EU agency estimates cost in state welfare and lost production of young adults not in employment, education or training
The Guardian, 21 October 2012

A lost generation of 14 million out-of-work and disengaged young Europeans is costing member states a total of €153bn (£124bn) a year – 1.2% of the EU's gross domestic product – the largest study of the young unemployed has concluded.

The report, by the EU's own research agency, Eurofound, has discovered that Europeans aged 15 to 29 who are not in employment, education or training (known as Neets) have reached record levels and are costing the EU €3bn a week in state welfare and lost production.

The Organisation for Economic Co-operation and Development (OECD) said Europe was "failing in its social contract" with the young and rising political disenchantment could reach levels similar to those that sparked North African uprisings during the Arab spring.

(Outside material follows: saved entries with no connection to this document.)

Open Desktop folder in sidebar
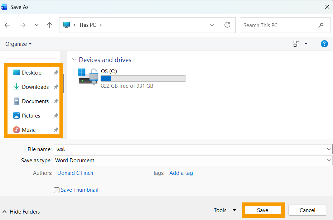Viewport: 333px width, 220px height. tap(32, 73)
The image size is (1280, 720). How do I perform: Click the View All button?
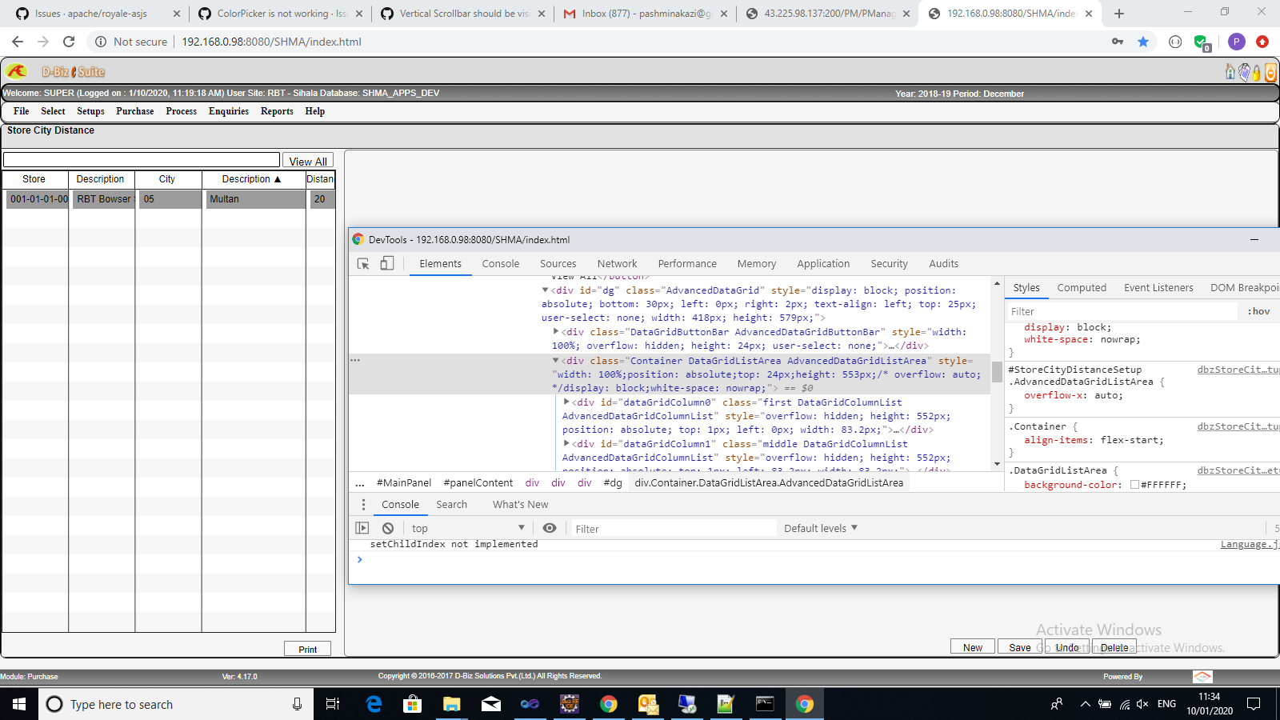[x=308, y=161]
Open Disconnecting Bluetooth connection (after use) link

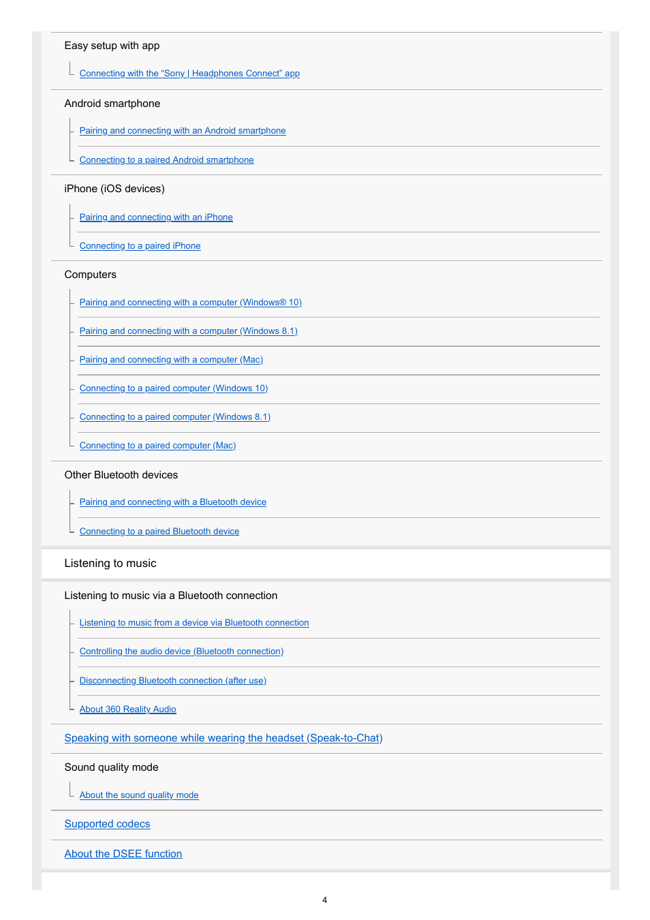pyautogui.click(x=172, y=681)
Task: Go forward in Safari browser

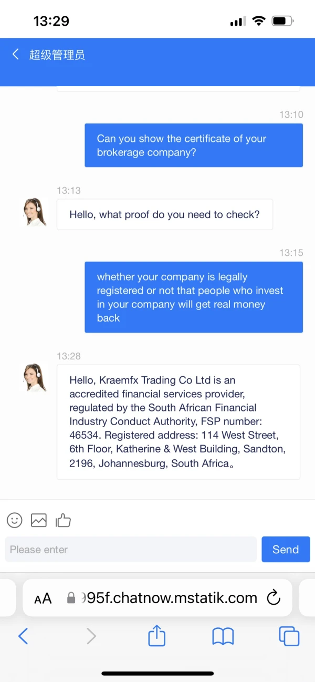Action: pyautogui.click(x=91, y=636)
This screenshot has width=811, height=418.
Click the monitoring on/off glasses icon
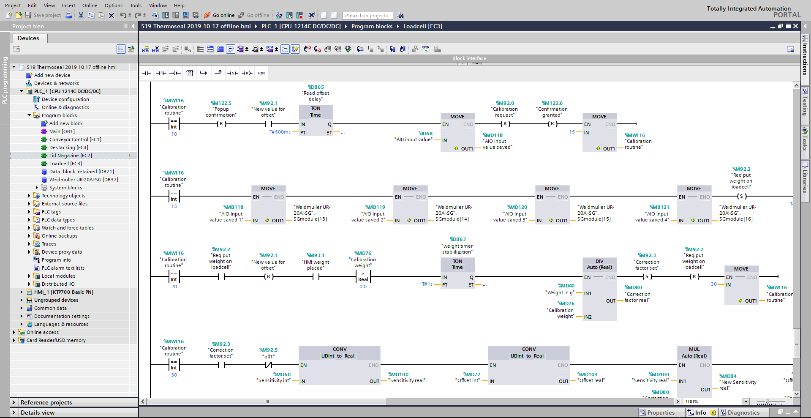pyautogui.click(x=425, y=49)
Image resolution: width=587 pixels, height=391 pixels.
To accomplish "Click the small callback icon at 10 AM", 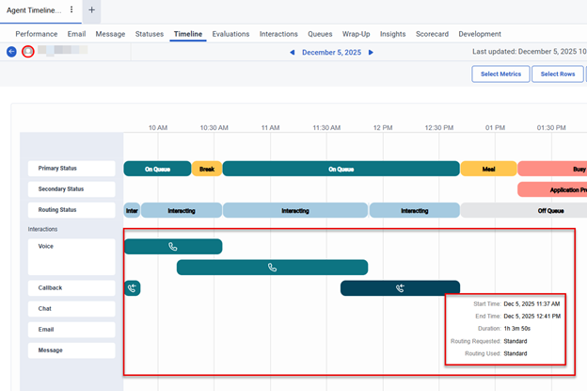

The research, which will be presented at a high-level EU presidency employment meeting in Cyprus on Monday, backs such fears: a survey of EU Neets included in the report found much lower levels of political engagement and trust compared with those in work.

"The consequences of a lost generation are not merely economic," the report warns, "but are societal, with the risk of young people opting out of democratic participation in society."

The number of young adults in work across 26 member states is the lowest on record, the report's authors found. Those in employment were working fewer hours and in less secure jobs. Last year 42% of young working Europeans were in temporary employment, up from just over a third a decade ago. A total of 30%, or 5.8 million young adults, were in part-time employment – an increase since 2001 of nearly nine percentage points.

Since the global downturn in 2008, there has been a 28% increase in associated Neet costs across the EU, with Italy facing an annual bill of €32.6bn a year, France €22bn, and the UK €18bn. At the start of this month the International Labour Organisation reported that worldwide, young people were three times more likely to be unemployed than adultsand urged the G20 to look for "new approaches".

The new EU report calculates that as a proportion of annual national output, Ireland is estimated to have lost 2.8% of its GDP to inactive young adults in 2011, while Greece lost 3.28% and Poland 2.04%.

The UK, the report concludes, lost 1% of GDP to an inability to engage potential young workers – a figure that contrasts with 2011 growth of 0.8%.

The report's authors warn that the total EU costs associated with rising numbers of Neets – €10.8bn in public finance and €142.1bn in estimated loss of output – are "very conservative", as they do not include extra spending on crime or health or the likely long-term scarring effect of unemployment.

However, they add that it is unrealistic to expect all Neets – who make up 15% of the total young adult population in the EU – to be integrated into the workplace, as the figure also includes those who might be looking after children or suffering from ill health.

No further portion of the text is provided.